Passado mais de meio século desde seu surgimento, On the Road Pé na Estrada, o livro emblemático da geração beat, escrito em 1957, parecia um desses casos perdidos de obra literária não adaptável ao cinema. Marlon Brando, Francis Ford Coppola, Jean-Luc Godard e Gus Van Sant, por razões diversas, não levaram adiante seus projetos. E foi, afinal, o brasileiro Walter Salles, um especialista em road movies (vide Diários de Motocicleta e Central do Brasil), quem encarou o desafio e transformou em belas imagens aquilo que parecia infilmável.
O resultado foi revelado ontem, no 65.º Festival de Cannes. Na Estrada, título definitivo para o lançamento no Brasil em 15 junho, com distribuição da PlayArte, foi apresentado quase na reta final do evento. Ao se apropriar do texto, Walter e seu roteirista José Rivera, também colaborador em Diários de Motocicleta (2004), dão a impressão de, deliberadamente, terem traído em diversos momentos o original de Kerouac, mas para melhor permanecerem fieis ao espírito libertário da obra. De fato, eles parecem reinventar o road movie nos EUA dos anos 1950, acompanhados por um formidável ensemble de atores.
A história desta trajetória pela imensidão americana, sempre regada a sexo, drogas, jazz e rock-and-roll, tem seu início logo após a morte do pai de Sal Paradise, aspirante a escritor e personagem alter ego de Jack Kerouac na narrativa literária, interpretado no filme por Sam Riley (Control). Paradise encontra Dean Moriarty (Garrett Hedlund, de Tron: O Legado), icônico poeta beat, casado com a sedutora e liberada Marylou (Kristen Stewart). Sal e Dean, conectados imediatamente, recusam uma vida convencional e conservadora. Cortam seus laços cotidianos e caem na estrada com Marylou. Sedento de liberdade, o trio sai em busca do universo, de outros encontros e de si mesmos.
Cult
Embora aplaudido com moderação, Na Estrada é dirigido com mão segura por Salles. Oscila entre a urgência e a contemplação, em uma dança incessante entre o ritmo que alucina e a reflexão sobre o ato de estar no mundo. É a típica obra instantaneamente cult, um convite irrecusável a uma aventura ao mesmo tempo visceral e intelectual. Com certeza Na Estrada não teria o mesmo carisma se o elenco fosse outro. Garrett Hedlund e Sam Riley têm uma química inegável para contar a história de uma amizade sólida. Kristin Stewart quebra paradigmas, dá seu melhor sangue agora sim, por uma causa justa e assume o posto de atriz talentosa e madura no papel complexo da beatnik Marylou.

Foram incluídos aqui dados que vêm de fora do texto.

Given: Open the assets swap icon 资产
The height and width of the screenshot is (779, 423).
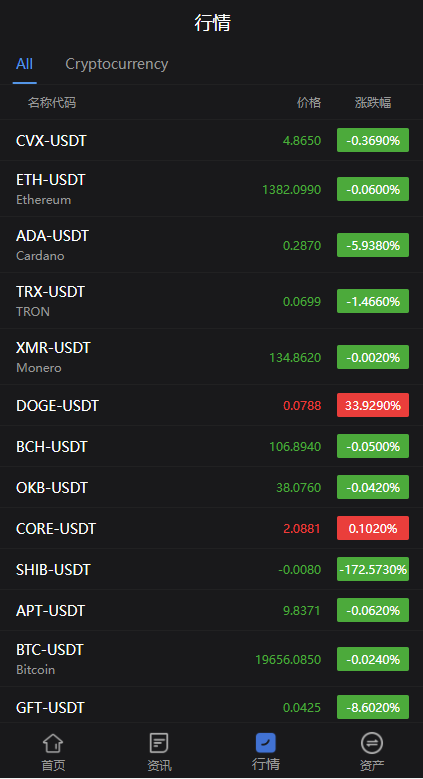Looking at the screenshot, I should click(x=371, y=743).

Na coletiva de imprensa que se seguiu à exibição, Walter Salles situou seu filme: "É a história de uma amizade rompida, mas, ainda assim, maior que a vida. E é também um filme sobre um livro que está sendo escrito no calor de todos aqueles fatos e episódios que desfilam na tela. Busquei, além de ilustrar o texto da maneira mais adequada a esses tempos, contar como se produz um rito de passagem da juventude para a idade adulta."
Mas a melhor intervenção foi de Viggo Mortensen, que interpreta William Burroughs, escritor, pintor e um dos pioneiros da geração beat. Reconhecidamente lúcido e brilhante em suas observações, o Aragorn de O Senhor dos Anéis fez uma análise preciosa acerca da relevância da adaptação do clássico de Kerouac. Segundo ele, "o filme é de uma contemporaneidade única, ao propor o discurso sobre a questão da liberdade em todos os aspectos, mas, principalmente, de acordo com os ideários de cada pessoa." Sobre o ator, Walter não deixou por menos e afirmou que Mortensen deu importante contribuição na elaboração de seu personagem, oferecendo novas ideias e improvisando cenas, como aquela em que cita o poeta francês Louis-Ferdinand Céline (1894-1961) como vital para a compreensão dos anseios da cena beatnik.